What to produce
Within the entries below, every line containing "Remove" is to be copied.
..............................
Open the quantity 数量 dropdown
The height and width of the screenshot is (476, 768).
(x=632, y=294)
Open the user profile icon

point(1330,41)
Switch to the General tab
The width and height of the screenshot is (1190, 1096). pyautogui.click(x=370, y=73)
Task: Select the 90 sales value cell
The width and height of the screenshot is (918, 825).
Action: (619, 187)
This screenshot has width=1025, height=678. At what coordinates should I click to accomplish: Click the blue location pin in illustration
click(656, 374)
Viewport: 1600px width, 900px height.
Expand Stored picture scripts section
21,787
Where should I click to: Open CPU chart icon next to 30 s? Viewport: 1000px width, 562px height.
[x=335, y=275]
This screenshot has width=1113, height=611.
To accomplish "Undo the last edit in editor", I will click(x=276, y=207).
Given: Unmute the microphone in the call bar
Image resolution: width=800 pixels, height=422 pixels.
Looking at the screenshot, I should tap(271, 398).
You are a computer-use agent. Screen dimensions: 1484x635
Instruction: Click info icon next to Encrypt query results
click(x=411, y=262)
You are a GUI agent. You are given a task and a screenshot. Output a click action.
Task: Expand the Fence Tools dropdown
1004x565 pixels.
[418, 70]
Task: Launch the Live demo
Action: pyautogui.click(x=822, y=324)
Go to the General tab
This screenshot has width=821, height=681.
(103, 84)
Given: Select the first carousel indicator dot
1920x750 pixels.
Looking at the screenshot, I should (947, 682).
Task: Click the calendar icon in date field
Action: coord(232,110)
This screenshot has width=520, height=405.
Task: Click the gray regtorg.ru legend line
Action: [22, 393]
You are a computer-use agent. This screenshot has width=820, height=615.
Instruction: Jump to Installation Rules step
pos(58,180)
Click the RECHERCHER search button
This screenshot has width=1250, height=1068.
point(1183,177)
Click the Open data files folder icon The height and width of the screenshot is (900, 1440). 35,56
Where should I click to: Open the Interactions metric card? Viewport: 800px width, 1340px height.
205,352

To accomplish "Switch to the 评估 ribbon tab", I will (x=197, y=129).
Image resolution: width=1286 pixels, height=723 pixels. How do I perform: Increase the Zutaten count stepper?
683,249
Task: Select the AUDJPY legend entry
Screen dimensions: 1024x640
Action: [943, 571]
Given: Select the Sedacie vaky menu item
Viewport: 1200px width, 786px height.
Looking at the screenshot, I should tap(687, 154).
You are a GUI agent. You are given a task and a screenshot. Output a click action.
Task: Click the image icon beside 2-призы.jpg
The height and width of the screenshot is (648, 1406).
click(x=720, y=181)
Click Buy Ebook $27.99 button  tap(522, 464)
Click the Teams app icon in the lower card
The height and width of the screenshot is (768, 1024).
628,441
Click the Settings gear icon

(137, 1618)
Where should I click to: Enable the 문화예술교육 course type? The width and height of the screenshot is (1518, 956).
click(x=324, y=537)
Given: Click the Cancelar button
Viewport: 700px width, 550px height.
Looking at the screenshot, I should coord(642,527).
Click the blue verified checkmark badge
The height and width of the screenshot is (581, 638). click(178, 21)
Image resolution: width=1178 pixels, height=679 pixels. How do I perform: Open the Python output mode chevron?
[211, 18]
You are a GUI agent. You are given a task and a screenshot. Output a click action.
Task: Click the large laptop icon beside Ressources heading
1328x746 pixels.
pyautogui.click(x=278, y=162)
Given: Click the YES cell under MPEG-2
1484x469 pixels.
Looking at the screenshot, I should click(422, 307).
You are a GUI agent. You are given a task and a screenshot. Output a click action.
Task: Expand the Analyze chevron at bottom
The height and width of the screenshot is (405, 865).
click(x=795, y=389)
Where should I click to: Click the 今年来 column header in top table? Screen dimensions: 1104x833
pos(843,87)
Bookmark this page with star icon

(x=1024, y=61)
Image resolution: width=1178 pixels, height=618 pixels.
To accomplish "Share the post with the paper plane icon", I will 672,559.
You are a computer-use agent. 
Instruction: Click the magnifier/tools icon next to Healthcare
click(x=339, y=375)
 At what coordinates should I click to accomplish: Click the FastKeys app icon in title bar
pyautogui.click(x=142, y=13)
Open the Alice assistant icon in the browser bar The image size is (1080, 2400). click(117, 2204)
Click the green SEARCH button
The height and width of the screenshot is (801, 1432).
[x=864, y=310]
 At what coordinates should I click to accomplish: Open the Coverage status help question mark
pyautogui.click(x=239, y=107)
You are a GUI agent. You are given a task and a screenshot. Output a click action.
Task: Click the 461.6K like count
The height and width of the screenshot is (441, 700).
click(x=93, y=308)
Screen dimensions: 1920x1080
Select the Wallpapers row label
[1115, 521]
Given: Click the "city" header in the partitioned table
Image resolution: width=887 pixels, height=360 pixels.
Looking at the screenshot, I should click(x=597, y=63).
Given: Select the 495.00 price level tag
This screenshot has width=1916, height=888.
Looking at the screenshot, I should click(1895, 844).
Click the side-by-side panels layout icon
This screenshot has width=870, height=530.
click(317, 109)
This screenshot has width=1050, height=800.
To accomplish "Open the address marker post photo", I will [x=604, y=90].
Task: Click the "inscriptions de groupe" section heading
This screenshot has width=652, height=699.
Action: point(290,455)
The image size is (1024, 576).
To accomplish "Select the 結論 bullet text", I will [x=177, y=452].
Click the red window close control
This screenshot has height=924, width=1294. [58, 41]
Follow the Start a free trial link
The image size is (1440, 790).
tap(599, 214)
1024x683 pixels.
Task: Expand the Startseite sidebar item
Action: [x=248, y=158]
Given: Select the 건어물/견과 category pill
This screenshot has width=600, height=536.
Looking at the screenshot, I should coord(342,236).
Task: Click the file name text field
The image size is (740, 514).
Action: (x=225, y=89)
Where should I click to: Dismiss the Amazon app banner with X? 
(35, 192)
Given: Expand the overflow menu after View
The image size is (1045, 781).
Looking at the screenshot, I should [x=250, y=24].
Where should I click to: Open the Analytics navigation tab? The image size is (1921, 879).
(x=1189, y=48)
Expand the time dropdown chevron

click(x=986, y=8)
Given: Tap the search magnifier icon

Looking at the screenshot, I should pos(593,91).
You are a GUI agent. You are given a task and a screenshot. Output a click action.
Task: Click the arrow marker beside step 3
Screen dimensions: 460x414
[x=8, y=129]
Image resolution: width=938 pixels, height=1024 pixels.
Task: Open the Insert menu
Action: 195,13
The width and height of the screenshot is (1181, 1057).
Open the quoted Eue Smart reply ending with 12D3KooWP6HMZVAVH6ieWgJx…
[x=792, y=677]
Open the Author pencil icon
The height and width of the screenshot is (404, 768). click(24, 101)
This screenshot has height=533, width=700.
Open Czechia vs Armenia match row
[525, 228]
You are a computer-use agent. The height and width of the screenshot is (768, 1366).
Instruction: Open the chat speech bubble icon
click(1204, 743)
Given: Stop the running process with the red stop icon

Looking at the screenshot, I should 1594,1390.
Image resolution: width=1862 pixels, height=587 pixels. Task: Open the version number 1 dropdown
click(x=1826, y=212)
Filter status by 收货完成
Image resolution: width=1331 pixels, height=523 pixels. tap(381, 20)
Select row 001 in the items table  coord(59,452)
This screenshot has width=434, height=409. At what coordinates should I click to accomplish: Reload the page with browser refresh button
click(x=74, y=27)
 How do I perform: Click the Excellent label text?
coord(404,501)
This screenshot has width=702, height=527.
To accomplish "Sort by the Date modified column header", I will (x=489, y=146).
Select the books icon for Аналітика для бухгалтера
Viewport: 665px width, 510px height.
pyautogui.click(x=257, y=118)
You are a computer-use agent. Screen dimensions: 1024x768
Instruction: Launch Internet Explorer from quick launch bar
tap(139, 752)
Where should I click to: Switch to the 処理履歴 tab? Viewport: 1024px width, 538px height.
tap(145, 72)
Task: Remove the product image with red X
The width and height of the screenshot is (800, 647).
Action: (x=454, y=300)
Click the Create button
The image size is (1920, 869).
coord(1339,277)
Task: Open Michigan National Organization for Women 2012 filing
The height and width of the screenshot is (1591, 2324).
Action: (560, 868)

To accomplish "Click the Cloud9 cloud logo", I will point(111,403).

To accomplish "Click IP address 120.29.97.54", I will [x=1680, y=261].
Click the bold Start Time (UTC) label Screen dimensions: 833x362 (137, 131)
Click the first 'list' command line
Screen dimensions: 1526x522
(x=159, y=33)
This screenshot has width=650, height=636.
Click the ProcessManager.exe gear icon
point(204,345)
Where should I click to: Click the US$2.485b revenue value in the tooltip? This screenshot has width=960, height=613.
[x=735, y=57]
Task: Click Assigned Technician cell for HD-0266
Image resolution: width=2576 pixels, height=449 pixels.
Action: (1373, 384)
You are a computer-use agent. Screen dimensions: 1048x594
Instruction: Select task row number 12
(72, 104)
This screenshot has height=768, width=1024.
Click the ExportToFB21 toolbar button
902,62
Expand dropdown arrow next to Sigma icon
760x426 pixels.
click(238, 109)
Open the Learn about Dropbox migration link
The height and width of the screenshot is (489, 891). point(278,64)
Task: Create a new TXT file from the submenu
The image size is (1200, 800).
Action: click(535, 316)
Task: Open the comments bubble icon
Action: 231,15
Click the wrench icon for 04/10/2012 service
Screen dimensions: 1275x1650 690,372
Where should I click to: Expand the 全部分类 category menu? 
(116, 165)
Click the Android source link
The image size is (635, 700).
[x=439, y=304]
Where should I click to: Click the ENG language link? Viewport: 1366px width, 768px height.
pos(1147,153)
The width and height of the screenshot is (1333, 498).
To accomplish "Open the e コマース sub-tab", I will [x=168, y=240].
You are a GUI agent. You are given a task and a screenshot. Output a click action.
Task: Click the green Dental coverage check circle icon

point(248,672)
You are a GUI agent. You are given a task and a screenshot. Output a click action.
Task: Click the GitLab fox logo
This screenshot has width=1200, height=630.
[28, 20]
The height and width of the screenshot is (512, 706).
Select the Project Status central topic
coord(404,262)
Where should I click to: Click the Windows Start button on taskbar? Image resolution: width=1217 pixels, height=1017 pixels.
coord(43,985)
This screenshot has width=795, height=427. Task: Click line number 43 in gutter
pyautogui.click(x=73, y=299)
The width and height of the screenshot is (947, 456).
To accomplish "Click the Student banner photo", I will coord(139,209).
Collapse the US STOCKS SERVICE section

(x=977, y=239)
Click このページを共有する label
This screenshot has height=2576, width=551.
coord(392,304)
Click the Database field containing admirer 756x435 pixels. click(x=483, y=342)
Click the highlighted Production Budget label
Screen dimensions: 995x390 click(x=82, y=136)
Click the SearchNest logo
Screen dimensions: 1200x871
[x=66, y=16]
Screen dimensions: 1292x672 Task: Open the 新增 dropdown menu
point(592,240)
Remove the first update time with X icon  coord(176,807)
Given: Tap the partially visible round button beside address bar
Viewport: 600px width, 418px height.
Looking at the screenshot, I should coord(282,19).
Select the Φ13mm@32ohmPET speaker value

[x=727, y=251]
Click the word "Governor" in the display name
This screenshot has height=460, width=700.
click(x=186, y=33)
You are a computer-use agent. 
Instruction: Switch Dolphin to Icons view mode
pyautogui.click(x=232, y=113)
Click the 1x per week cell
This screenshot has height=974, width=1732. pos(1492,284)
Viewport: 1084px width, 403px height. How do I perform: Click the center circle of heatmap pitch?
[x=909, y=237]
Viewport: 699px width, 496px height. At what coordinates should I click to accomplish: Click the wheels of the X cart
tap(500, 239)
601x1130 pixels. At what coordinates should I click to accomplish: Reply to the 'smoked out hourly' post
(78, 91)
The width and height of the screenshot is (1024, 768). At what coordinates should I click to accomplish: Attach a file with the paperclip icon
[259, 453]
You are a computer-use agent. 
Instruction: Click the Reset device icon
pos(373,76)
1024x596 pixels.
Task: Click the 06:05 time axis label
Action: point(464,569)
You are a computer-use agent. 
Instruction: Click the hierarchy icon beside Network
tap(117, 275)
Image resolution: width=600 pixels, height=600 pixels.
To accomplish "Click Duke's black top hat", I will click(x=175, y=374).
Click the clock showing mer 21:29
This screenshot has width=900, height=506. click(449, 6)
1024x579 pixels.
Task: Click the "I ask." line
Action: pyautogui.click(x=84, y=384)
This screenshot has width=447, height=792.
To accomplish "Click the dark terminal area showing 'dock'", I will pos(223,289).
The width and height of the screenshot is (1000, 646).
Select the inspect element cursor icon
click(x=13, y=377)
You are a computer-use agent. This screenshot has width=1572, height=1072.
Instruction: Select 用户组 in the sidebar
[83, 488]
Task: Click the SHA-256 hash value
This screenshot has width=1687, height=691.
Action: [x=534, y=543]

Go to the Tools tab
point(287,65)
..............................
Task answer
Task: Remove the product image with red X
Remove the first update time with X icon  coord(176,807)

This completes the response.